Work task: Will you output the entries below exactly, skipping every image they contain?

Stored data entries
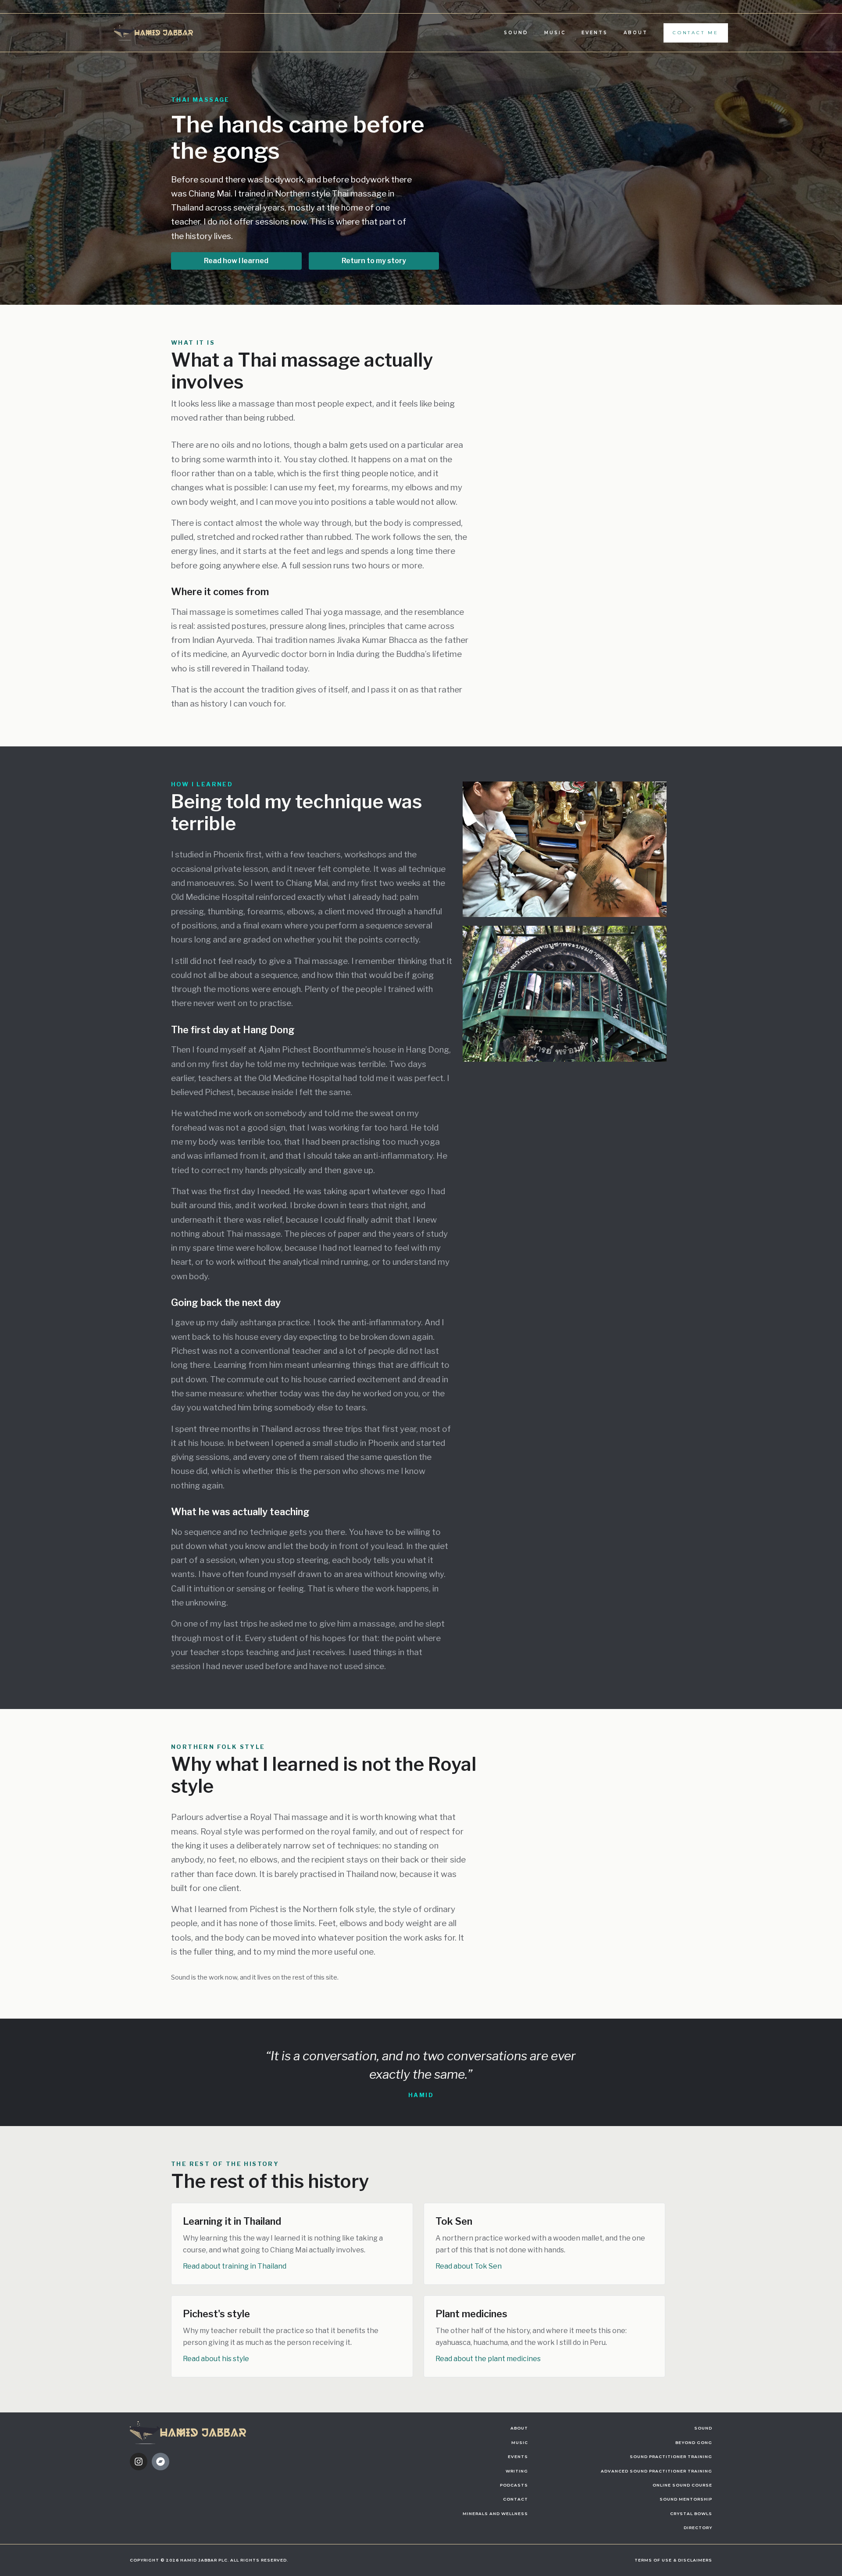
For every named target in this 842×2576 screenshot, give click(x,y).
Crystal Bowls (691, 2513)
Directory (698, 2527)
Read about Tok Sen (468, 2266)
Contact (515, 2499)
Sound (516, 33)
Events (595, 33)
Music (555, 33)
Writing (517, 2471)
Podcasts (514, 2485)
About (636, 33)
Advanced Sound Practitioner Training (656, 2471)
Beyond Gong (693, 2442)
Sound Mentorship (686, 2499)
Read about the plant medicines (488, 2359)
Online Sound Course (682, 2485)
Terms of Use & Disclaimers (673, 2560)
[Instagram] (138, 2461)
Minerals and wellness (495, 2513)
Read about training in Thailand (234, 2266)
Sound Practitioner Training (671, 2456)
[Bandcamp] (160, 2461)
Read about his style (216, 2359)
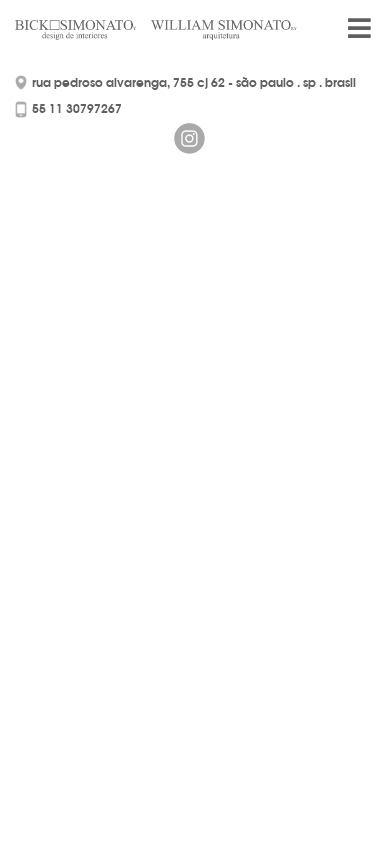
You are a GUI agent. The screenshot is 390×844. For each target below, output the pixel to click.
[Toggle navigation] (359, 36)
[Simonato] (88, 30)
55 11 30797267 (77, 108)
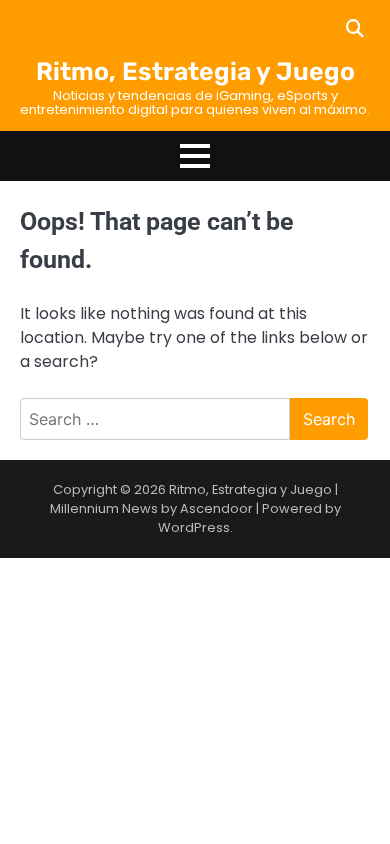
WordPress (194, 527)
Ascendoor (216, 508)
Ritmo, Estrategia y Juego (195, 71)
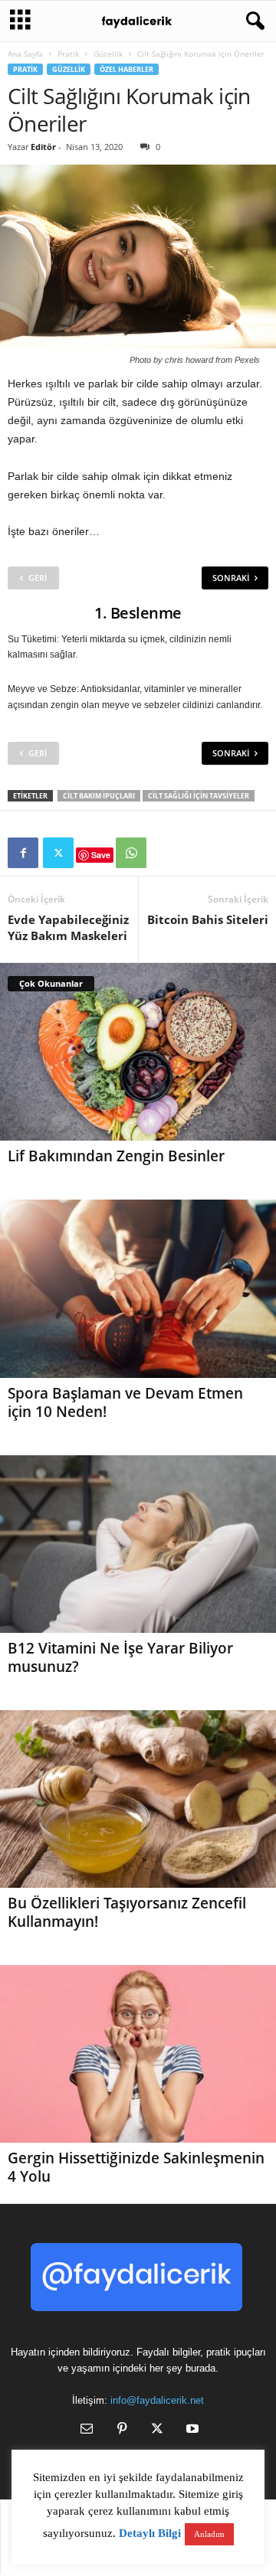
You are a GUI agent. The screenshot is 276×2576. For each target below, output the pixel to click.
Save (100, 854)
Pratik (68, 53)
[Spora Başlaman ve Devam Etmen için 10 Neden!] (138, 1288)
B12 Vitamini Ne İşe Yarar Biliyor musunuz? (120, 1657)
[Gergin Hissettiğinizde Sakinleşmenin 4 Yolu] (138, 2054)
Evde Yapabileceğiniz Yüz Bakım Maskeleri (68, 927)
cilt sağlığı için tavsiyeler (198, 796)
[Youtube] (191, 2430)
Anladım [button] (209, 2533)
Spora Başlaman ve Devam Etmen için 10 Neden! (125, 1402)
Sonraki (230, 577)
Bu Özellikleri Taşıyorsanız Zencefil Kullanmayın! (127, 1912)
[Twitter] (58, 852)
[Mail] (86, 2430)
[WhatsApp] (131, 852)
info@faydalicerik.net (157, 2400)
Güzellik (108, 53)
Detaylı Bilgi (150, 2533)
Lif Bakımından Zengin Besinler (116, 1156)
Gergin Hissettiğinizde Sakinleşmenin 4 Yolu (136, 2167)
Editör (43, 146)
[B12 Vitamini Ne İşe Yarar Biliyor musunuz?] (138, 1544)
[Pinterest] (122, 2430)
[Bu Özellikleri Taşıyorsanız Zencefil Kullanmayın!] (138, 1799)
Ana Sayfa (25, 53)
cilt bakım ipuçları (99, 796)
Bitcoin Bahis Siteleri (207, 919)
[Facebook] (23, 852)
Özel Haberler (126, 69)
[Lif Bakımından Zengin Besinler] (138, 1052)
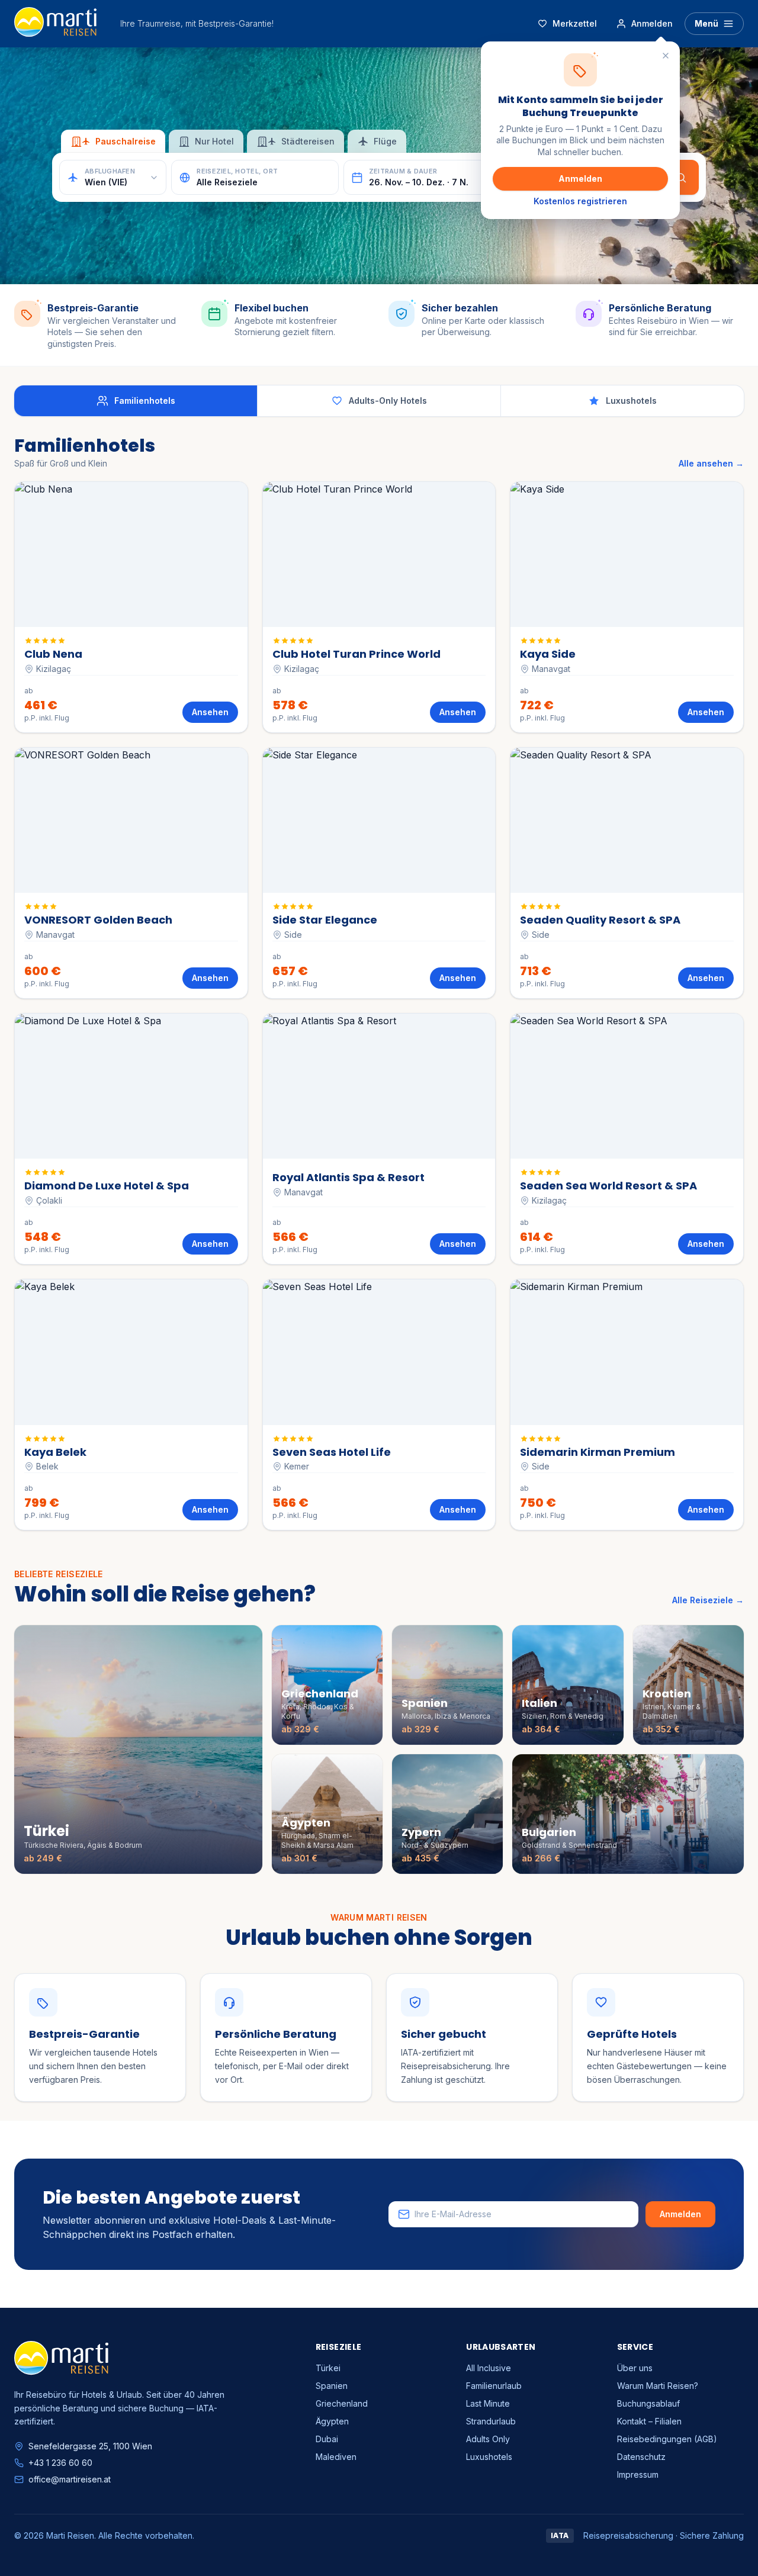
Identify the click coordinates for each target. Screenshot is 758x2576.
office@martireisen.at (69, 2479)
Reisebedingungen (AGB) (667, 2439)
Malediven (336, 2457)
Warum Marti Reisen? (657, 2386)
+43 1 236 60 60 (60, 2463)
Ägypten (332, 2421)
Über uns (635, 2368)
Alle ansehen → (711, 463)
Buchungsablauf (648, 2403)
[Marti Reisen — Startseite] (55, 23)
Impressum (638, 2474)
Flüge (385, 141)
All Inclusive (488, 2368)
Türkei (328, 2368)
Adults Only (488, 2439)
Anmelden (580, 178)
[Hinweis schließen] (666, 56)
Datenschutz (641, 2457)
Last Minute (488, 2403)
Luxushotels (489, 2457)
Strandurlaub (491, 2421)
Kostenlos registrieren (580, 201)
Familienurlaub (494, 2386)
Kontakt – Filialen (649, 2421)
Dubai (327, 2439)
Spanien (332, 2386)
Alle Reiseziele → (708, 1600)
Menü (706, 23)
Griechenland (342, 2403)
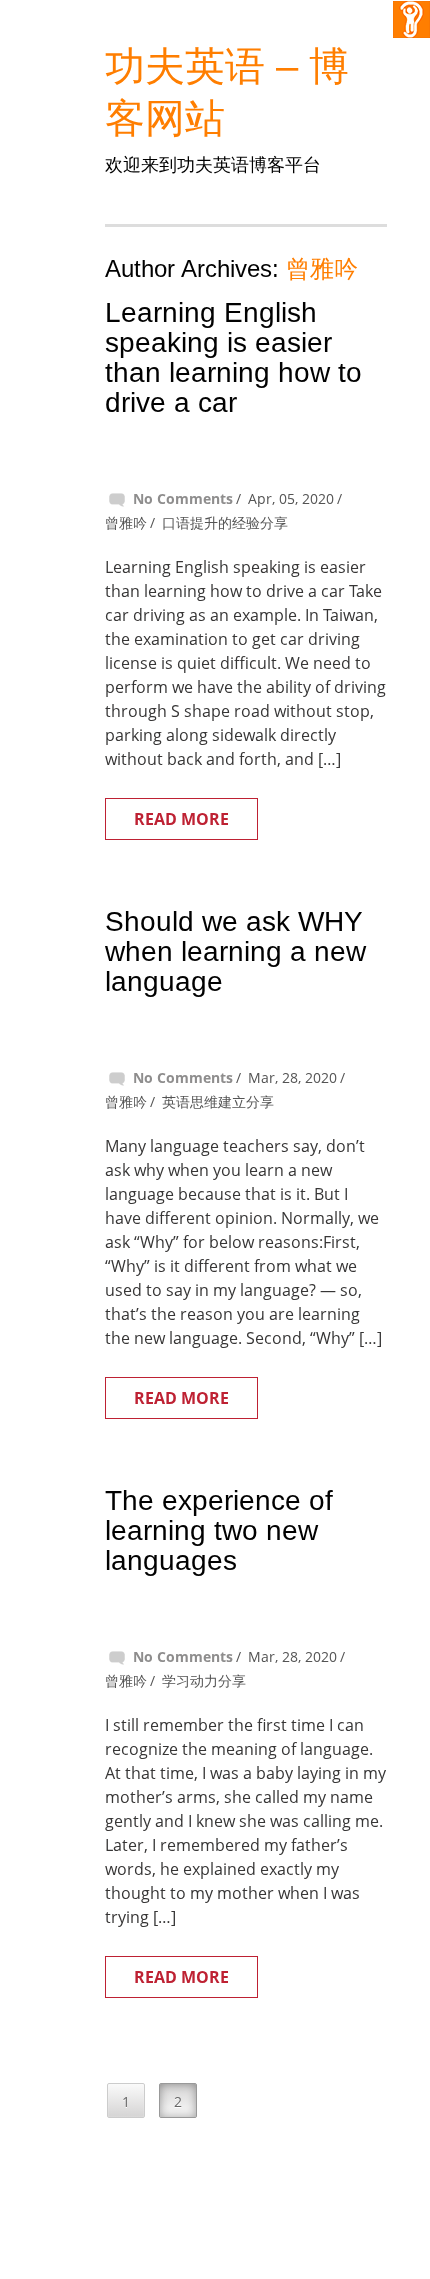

Completed exercise:
For every named target in this 842×2576 screenshot, give click(x,y).
Crystal Bowls (691, 2513)
Directory (698, 2527)
Read about Tok Sen (468, 2266)
Contact (515, 2499)
Sound (516, 33)
Events (595, 33)
Music (555, 33)
Writing (517, 2471)
Podcasts (514, 2485)
About (636, 33)
Advanced Sound Practitioner Training (656, 2471)
Beyond Gong (693, 2442)
Sound Mentorship (686, 2499)
Read about the plant medicines (488, 2359)
Online Sound Course (682, 2485)
Terms of Use & Disclaimers (673, 2560)
[Instagram] (138, 2461)
Minerals and wellness (495, 2513)
Read about training in Thailand (234, 2266)
Sound Practitioner Training (671, 2456)
[Bandcamp] (160, 2461)
Read about his style (216, 2359)
You are a GUI agent. The screenshot is 390×844. For each target below, output the pixel to click.
[Toggle navigation] (359, 36)
[Simonato] (88, 30)
55 11 30797267 (77, 108)
WordPress (194, 527)
Ascendoor (216, 508)
Ritmo, Estrategia y Juego (195, 71)
You are a GUI agent. The screenshot is 276×2576. For each target below, output the pixel to click.
Save (100, 854)
Pratik (68, 53)
[Spora Başlaman ve Devam Etmen için 10 Neden!] (138, 1288)
B12 Vitamini Ne İşe Yarar Biliyor musunuz? (120, 1657)
[Gergin Hissettiğinizde Sakinleşmenin 4 Yolu] (138, 2054)
Evde Yapabileceğiniz Yüz Bakım Maskeleri (68, 927)
cilt sağlığı için tavsiyeler (198, 796)
[Youtube] (191, 2430)
Anladım [button] (209, 2533)
Spora Başlaman ve Devam Etmen için 10 Neden! (125, 1402)
Sonraki (230, 577)
Bu Özellikleri Taşıyorsanız Zencefil Kullanmayın! (127, 1912)
[Twitter] (58, 852)
[Mail] (86, 2430)
[WhatsApp] (131, 852)
info@faydalicerik.net (157, 2400)
Güzellik (108, 53)
Detaylı Bilgi (150, 2533)
Lif Bakımından Zengin Besinler (116, 1156)
Gergin Hissettiğinizde Sakinleşmenin 4 Yolu (136, 2167)
Editör (43, 146)
[B12 Vitamini Ne İşe Yarar Biliyor musunuz?] (138, 1544)
[Pinterest] (122, 2430)
[Bu Özellikleri Taşıyorsanız Zencefil Kullanmayın!] (138, 1799)
Ana Sayfa (25, 53)
cilt bakım ipuçları (99, 796)
Bitcoin Bahis Siteleri (207, 919)
[Facebook] (23, 852)
Özel Haberler (126, 69)
[Lif Bakımından Zengin Besinler] (138, 1052)
Identify the click coordinates for each target. Screenshot is 758x2576.
office@martireisen.at (69, 2479)
Reisebedingungen (AGB) (667, 2439)
Malediven (336, 2457)
Warum Marti Reisen? (657, 2386)
+43 1 236 60 60 (60, 2463)
Ägypten (332, 2421)
Über uns (635, 2368)
Alle ansehen → (711, 463)
Buchungsablauf (648, 2403)
[Marti Reisen — Startseite] (55, 23)
Impressum (638, 2474)
Flüge (385, 141)
All Inclusive (488, 2368)
Türkei (328, 2368)
Adults Only (488, 2439)
Anmelden (580, 178)
[Hinweis schließen] (666, 56)
Datenschutz (641, 2457)
Last Minute (488, 2403)
Luxushotels (489, 2457)
Strandurlaub (491, 2421)
Kostenlos registrieren (580, 201)
Familienurlaub (494, 2386)
Kontakt – Filialen (649, 2421)
Dubai (327, 2439)
Spanien (332, 2386)
Alle Reiseziele → (708, 1600)
Menü (706, 23)
Griechenland (342, 2403)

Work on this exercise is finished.